The MGPU library is in two ways asynchronous. The first asynchronous layer is the backend. Most backend-functions are asynchronous and can be synchronized using synchronize* functions. The second layer is part of the MGPU library. For each device that is used, the library allocates a thread. Each thread receives jobs through a separate work-queue that is populated by the main thread (using copy, invoke etc. functions). barrier* functions can be used for synchronization on this layer. They synchronize the device work queues and optionally block the calling thread. There are combinations off the two functions provided as well.
The environment of the MGPU library can not only be used to feed and manage devices but is also useful to implement multi-threaded CPU algorithms.

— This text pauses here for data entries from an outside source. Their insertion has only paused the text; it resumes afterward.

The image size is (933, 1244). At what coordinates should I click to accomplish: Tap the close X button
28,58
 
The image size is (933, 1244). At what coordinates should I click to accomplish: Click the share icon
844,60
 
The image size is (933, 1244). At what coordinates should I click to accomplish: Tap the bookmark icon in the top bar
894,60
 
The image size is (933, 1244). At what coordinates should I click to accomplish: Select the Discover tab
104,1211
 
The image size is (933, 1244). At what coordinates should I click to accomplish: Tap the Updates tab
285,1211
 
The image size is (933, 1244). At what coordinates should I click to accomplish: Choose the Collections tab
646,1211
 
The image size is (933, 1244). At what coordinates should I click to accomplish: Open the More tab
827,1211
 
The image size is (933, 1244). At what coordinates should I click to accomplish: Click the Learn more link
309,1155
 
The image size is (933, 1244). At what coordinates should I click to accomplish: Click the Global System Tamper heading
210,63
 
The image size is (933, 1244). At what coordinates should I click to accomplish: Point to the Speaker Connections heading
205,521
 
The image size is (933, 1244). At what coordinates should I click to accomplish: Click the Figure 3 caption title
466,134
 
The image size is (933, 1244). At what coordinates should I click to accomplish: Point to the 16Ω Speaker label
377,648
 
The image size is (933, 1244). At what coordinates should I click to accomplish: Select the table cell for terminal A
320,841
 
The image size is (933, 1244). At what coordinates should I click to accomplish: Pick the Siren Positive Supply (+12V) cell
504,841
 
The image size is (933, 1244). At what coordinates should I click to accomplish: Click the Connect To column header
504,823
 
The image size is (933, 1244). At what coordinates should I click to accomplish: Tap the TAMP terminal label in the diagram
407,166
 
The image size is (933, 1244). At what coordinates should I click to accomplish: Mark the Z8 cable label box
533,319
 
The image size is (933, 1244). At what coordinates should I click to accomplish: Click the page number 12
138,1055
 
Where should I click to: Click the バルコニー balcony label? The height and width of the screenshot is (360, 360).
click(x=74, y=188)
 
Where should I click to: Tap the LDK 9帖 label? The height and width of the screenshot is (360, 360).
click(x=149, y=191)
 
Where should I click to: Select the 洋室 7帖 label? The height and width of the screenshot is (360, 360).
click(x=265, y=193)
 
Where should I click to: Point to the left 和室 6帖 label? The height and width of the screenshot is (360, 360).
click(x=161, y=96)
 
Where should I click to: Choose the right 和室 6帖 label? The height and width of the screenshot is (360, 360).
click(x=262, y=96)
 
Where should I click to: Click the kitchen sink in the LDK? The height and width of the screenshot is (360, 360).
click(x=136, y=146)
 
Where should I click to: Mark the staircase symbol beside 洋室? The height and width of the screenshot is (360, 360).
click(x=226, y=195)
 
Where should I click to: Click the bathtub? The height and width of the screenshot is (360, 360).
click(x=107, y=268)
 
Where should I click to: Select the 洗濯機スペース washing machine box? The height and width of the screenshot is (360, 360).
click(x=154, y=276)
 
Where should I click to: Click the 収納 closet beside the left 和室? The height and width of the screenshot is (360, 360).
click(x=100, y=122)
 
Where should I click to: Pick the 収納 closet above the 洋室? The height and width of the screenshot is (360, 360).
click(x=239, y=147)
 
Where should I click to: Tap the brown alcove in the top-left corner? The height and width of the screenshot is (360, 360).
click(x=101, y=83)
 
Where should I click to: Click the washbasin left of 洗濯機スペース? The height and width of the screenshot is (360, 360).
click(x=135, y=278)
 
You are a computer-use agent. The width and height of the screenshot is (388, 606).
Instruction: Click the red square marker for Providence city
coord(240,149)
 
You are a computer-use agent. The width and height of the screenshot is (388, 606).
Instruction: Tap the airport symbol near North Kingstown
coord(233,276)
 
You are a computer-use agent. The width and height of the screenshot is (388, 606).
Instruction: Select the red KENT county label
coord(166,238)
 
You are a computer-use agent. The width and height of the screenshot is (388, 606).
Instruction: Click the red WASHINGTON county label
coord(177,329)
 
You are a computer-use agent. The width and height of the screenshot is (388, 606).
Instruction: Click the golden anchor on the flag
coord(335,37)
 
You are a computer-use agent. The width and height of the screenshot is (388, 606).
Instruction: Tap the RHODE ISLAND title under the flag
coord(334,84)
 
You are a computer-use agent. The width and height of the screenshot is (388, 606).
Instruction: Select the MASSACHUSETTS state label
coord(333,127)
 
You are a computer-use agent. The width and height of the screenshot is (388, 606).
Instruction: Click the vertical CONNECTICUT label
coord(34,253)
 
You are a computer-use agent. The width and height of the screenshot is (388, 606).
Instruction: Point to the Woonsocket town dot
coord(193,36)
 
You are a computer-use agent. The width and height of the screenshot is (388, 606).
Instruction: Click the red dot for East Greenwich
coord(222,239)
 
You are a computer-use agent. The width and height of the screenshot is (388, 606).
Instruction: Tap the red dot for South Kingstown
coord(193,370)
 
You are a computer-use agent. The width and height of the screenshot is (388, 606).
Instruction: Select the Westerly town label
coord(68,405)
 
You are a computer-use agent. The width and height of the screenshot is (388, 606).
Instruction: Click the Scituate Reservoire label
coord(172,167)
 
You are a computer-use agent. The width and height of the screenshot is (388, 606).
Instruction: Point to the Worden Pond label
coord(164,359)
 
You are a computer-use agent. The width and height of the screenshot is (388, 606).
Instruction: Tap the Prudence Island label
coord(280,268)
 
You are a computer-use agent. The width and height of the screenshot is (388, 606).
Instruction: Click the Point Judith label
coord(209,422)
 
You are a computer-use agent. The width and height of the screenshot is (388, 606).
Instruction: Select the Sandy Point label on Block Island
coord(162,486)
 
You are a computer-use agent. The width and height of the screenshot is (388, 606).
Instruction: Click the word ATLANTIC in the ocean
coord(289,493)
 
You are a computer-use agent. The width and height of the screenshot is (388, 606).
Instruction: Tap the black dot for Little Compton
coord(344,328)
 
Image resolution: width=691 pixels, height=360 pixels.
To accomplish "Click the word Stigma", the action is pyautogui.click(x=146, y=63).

The invoke* family of functions allows filling the device work queues without the special features that are available in the invoke_kernel* functions and gives simplified access to the MGPU threading functionality.
Apart from the mgpu::copy function, we provide a broadcast function. It might be desirable to have the exact same vector on all devices. The following example demonstrates how the broadcast function allows you to clone a simple vector across all devices.
#include <vector>
#include <mgpu/container/seg_dev_vector.hpp>
#include <mgpu/transfer/copy.hpp>
#include <mgpu/transfer/broadcast.hpp>
#include <mgpu/synchronization.hpp>
using namespace mgpu;
int main(void)
{
environment e;
{
// allocate memory
std::vector<float> host_in(1, 42.), host_out(e.size(), 0.);
seg_dev_vector<float> dev(e.size());
// copy to device and from device
broadcast(host_in, dev.begin());
copy(dev, host_out.begin());
synchronize_barrier();
for(unsigned int i=0; i<e.size(); i++)
printf("in: %f out %f\n", host_in[0], host_out[i]);
}
}
The host vector is only of size 1. It’s content is broadcasted to the segmented device vector: each segment will contain the same data after the broadcast. The data is then gathered to host memory to access the result.

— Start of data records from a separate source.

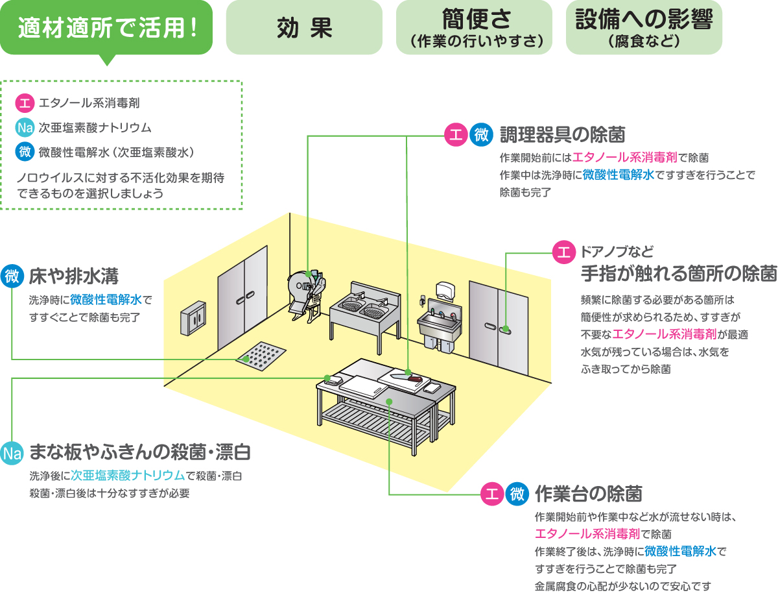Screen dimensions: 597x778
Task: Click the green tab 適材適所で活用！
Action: (106, 27)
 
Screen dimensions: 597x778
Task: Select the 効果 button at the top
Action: (304, 27)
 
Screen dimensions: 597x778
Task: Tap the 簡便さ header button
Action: (474, 27)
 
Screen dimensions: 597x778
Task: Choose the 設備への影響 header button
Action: (644, 27)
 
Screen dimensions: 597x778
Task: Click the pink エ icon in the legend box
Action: (24, 103)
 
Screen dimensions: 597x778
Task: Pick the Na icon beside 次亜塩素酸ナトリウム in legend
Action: (24, 127)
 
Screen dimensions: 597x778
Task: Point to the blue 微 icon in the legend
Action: (24, 152)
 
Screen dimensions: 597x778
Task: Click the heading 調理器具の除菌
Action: (562, 135)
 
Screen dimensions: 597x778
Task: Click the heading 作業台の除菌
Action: (589, 494)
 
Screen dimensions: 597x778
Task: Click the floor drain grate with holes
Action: (262, 356)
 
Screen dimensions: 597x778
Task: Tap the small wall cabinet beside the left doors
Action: (195, 318)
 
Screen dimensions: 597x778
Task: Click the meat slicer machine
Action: (304, 292)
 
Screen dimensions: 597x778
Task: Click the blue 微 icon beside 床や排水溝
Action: (12, 276)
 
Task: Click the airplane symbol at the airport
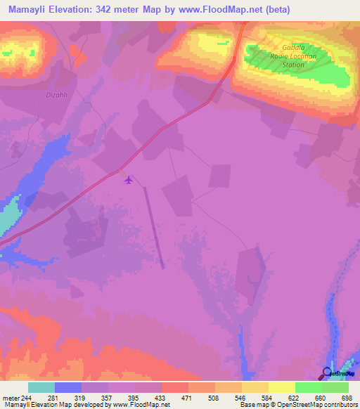tap(128, 180)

Multi-GPU systems are well suited to parallelize batched FFT plans. The MGPU library provides facilities to automatically distribute FFT plans across all available devices. Single FFTs can currently not be split across devices but it works well with batches of FFTs. The following example illustrates how 2D FFTs are distributed across devices.
#include <vector>
#include <mgpu/fft.hpp>
#include <mgpu/container/seg_dev_vector.hpp>
#include <mgpu/transfer/copy.hpp>
#include <mgpu/synchronization.hpp>
using namespace mgpu;
int main(void)
{
environment e;
{
unsigned int dim = 128;
unsigned int batch = 15;
std::size_t blocksize = dim*dim;
std::size_t size = blocksize*batch;
std::vector<std::complex<float> > host_in(size, std::complex<float>(0));
std::vector<std::complex<float> > host_out(size, std::complex<float>(0));
std::generate(host_in.begin(), host_in.end(), rand);
seg_dev_vector<std::complex<float> > in(size, blocksize);
seg_dev_vector<std::complex<float> > out(size, blocksize);
copy(host_in, in.begin());
// plan 2D FFT batch with dimension and batch
fft<std::complex<float>, std::complex<float> > f(dim, dim, batch);
f.forward(in, out);
f.inverse(out, in);
// fetch result
copy(in, host_out.begin());
synchronize_barrier();
}
}
15 2D FFTs each of size 128*128 are calculated in parallel on as many devices as are available in the system. Input and output buffers are first allocated on the host. Vectors of the same size but segmented and with the proper blocksize (the size of one 2D FFT) are then allocated on the devices. A FFT plan is created - it is implicitly segmented. The forward and inverse functions can be called to calculate the actual transform.